### What this task involves
Across the material below, how many lines hold the word "info"? Only the number should be given.

*** Block opens ***

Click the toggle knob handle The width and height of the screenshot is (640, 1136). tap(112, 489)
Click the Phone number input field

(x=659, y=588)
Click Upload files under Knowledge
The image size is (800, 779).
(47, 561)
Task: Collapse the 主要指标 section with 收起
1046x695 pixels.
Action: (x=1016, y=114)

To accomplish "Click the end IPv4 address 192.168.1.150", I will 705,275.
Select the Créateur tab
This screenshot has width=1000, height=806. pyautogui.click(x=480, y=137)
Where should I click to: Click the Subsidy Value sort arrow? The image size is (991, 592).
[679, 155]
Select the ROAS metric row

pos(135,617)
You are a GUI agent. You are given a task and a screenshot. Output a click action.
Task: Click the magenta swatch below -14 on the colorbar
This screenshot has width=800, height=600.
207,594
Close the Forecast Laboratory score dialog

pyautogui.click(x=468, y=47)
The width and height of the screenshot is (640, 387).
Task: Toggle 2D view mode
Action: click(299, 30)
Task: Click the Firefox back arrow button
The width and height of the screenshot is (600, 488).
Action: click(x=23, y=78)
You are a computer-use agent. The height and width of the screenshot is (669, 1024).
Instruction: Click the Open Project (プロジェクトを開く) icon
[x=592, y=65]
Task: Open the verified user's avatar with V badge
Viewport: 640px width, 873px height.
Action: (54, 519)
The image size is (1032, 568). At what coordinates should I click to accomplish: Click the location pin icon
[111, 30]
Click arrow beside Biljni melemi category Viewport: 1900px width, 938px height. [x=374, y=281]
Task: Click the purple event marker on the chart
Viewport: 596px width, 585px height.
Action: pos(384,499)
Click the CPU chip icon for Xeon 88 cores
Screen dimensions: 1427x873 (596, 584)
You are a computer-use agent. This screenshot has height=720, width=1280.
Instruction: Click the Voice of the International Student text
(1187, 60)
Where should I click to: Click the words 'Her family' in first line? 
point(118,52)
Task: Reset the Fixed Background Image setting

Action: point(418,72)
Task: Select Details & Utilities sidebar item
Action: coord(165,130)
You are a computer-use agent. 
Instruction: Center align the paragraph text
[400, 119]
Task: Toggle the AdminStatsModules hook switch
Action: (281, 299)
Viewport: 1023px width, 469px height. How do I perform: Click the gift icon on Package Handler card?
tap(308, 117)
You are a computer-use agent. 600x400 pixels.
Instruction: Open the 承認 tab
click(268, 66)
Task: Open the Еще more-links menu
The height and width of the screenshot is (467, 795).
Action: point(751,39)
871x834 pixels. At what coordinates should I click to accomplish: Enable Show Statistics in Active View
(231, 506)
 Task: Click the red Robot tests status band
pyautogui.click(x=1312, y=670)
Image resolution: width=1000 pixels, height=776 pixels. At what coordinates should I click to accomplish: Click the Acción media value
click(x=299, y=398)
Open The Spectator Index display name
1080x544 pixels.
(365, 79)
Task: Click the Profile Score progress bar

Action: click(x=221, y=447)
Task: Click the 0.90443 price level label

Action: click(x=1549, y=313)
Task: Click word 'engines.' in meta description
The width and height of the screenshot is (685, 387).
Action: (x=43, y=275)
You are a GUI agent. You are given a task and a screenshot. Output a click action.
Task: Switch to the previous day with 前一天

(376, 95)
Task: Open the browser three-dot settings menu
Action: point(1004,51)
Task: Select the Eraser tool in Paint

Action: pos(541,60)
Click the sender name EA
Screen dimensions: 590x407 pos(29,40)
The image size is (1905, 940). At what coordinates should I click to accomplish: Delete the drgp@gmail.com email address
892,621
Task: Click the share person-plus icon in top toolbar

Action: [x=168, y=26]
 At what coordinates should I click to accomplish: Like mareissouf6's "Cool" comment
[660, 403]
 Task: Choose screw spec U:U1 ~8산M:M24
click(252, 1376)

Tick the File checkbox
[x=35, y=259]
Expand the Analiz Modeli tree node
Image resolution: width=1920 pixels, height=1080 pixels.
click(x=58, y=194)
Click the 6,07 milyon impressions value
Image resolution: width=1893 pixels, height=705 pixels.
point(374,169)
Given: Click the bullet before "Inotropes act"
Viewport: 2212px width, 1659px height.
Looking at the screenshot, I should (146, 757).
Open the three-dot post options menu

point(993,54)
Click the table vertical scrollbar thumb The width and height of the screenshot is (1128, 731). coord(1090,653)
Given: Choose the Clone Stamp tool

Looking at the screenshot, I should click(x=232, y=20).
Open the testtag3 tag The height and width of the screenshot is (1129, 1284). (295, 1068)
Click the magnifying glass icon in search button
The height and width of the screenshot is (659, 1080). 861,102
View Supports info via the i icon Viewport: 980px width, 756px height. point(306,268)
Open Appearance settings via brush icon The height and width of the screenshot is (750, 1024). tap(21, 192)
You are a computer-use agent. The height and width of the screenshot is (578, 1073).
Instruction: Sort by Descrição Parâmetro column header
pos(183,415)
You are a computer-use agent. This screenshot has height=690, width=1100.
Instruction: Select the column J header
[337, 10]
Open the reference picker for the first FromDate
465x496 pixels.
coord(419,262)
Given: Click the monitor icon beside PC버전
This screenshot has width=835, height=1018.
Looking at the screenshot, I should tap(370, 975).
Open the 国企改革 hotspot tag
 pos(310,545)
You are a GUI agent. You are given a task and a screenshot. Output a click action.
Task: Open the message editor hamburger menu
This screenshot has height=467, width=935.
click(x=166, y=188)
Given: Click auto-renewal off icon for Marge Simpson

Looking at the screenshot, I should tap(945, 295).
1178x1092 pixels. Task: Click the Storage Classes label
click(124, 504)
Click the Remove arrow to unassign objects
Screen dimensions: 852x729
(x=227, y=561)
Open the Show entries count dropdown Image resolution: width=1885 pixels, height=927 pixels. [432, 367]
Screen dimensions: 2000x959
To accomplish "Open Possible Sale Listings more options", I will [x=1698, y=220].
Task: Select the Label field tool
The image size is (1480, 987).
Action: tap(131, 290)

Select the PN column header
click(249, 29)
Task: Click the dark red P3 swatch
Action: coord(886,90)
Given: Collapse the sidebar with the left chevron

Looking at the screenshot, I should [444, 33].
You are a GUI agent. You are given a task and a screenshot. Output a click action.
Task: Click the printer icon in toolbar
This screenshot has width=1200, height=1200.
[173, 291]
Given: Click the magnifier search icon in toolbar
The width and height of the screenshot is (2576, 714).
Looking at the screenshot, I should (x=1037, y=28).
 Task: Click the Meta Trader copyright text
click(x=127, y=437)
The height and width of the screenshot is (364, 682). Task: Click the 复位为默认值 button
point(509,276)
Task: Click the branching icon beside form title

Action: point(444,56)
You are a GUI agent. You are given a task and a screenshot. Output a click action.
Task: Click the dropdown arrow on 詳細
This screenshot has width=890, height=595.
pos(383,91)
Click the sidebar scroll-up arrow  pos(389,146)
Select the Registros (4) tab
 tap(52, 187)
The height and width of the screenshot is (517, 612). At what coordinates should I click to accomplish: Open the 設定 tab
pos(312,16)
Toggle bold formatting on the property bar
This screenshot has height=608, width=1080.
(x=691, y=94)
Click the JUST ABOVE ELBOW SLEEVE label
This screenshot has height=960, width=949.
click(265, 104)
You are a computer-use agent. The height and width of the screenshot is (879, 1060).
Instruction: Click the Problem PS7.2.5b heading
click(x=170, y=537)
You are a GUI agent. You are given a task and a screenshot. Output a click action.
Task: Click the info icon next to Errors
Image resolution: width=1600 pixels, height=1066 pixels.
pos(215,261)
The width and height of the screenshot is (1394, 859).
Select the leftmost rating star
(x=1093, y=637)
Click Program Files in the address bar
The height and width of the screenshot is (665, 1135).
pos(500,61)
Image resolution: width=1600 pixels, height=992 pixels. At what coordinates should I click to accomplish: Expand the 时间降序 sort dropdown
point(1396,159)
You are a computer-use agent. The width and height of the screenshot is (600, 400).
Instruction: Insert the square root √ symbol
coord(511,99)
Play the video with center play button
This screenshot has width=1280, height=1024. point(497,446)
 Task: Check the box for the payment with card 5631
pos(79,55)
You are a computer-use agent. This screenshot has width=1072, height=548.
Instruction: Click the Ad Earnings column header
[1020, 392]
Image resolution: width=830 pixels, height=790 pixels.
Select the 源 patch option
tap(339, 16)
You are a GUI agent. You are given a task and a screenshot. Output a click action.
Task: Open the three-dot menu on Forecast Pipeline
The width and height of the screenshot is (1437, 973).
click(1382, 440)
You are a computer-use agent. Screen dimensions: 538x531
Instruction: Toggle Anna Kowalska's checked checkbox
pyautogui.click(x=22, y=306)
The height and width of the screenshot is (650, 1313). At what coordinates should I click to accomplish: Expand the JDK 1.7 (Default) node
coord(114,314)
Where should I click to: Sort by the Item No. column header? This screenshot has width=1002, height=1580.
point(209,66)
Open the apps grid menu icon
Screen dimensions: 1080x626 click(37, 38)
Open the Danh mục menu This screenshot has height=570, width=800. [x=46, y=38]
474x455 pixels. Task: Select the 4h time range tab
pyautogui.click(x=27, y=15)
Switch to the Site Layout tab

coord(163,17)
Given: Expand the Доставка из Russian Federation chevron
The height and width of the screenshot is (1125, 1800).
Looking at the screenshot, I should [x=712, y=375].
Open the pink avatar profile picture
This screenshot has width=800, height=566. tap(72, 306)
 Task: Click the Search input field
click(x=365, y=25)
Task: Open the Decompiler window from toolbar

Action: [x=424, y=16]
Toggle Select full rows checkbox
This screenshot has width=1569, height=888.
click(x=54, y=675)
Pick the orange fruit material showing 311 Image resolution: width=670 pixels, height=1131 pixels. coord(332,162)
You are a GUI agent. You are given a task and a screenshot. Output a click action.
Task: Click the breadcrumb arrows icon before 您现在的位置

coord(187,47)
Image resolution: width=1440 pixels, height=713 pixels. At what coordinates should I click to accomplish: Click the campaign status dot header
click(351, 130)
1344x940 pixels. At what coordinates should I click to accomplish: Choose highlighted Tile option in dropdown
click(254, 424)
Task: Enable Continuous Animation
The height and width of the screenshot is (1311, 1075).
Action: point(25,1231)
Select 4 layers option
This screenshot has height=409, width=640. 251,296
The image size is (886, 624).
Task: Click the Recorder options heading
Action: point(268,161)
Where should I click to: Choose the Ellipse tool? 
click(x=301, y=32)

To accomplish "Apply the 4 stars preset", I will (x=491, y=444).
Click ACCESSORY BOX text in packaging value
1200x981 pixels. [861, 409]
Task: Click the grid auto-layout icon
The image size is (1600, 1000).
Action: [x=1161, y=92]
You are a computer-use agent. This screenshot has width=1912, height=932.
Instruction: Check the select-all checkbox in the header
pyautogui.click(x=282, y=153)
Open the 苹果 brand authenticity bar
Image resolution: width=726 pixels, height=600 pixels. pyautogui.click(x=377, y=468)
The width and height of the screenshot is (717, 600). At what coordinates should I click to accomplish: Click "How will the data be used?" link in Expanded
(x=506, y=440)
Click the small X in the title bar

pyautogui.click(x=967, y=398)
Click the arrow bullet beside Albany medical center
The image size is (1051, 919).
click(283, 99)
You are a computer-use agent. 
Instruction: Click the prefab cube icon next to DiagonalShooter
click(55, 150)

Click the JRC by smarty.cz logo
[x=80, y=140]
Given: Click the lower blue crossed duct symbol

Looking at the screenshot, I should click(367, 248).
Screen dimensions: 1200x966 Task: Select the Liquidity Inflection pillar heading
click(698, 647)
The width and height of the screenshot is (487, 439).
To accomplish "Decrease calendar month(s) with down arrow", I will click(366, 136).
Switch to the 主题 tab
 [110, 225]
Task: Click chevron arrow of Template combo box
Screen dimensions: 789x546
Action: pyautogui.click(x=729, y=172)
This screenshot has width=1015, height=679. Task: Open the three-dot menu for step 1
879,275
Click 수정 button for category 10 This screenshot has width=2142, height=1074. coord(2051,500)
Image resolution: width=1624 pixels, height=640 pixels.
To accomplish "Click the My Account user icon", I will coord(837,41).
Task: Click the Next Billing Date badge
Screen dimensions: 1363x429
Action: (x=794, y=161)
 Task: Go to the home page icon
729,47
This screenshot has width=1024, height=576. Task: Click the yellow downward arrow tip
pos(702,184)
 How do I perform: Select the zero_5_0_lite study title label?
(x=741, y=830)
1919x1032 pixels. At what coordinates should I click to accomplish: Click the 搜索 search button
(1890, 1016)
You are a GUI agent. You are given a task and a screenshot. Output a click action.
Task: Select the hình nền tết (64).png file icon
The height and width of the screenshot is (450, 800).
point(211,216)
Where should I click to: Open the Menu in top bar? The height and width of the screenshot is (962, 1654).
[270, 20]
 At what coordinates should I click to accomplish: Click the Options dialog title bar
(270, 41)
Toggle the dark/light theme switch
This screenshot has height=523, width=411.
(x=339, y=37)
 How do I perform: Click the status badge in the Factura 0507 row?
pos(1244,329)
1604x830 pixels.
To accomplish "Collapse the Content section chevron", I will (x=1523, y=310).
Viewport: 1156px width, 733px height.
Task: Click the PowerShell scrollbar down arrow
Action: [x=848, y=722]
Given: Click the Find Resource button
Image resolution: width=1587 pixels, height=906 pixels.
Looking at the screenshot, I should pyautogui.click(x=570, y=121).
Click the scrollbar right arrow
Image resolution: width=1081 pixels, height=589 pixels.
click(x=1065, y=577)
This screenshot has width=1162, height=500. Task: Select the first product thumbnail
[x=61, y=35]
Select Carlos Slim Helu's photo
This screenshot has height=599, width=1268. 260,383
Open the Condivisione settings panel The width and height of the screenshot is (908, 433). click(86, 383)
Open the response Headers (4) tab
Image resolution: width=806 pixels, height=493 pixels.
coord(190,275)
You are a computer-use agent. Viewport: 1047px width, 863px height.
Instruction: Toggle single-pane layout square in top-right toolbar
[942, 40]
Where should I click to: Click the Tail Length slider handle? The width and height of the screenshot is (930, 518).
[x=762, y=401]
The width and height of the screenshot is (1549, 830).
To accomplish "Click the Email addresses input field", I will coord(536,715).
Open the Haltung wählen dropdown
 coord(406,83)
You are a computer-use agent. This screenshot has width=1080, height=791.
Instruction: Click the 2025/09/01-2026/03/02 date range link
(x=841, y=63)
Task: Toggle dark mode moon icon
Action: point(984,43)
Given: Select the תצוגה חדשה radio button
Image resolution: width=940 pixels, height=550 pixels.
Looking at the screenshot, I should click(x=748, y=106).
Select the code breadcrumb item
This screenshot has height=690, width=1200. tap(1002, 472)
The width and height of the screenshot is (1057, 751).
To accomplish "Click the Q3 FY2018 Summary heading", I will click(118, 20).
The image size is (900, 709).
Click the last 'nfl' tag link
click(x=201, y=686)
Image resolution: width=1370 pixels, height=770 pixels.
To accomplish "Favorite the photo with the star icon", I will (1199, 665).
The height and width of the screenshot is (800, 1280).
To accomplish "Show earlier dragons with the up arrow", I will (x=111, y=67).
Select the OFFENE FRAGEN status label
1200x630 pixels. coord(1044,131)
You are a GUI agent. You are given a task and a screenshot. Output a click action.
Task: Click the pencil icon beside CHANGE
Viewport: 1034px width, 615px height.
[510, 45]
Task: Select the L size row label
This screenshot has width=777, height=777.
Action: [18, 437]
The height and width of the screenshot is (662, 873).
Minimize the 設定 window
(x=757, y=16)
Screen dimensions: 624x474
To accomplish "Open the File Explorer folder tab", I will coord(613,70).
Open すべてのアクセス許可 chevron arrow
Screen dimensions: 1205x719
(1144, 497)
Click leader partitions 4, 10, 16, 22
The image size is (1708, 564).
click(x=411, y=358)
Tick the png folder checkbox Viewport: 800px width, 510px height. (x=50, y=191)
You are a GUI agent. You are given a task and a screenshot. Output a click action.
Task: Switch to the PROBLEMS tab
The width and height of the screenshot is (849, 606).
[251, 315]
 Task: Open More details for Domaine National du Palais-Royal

*** Block closes ***

### Solution for this exercise
2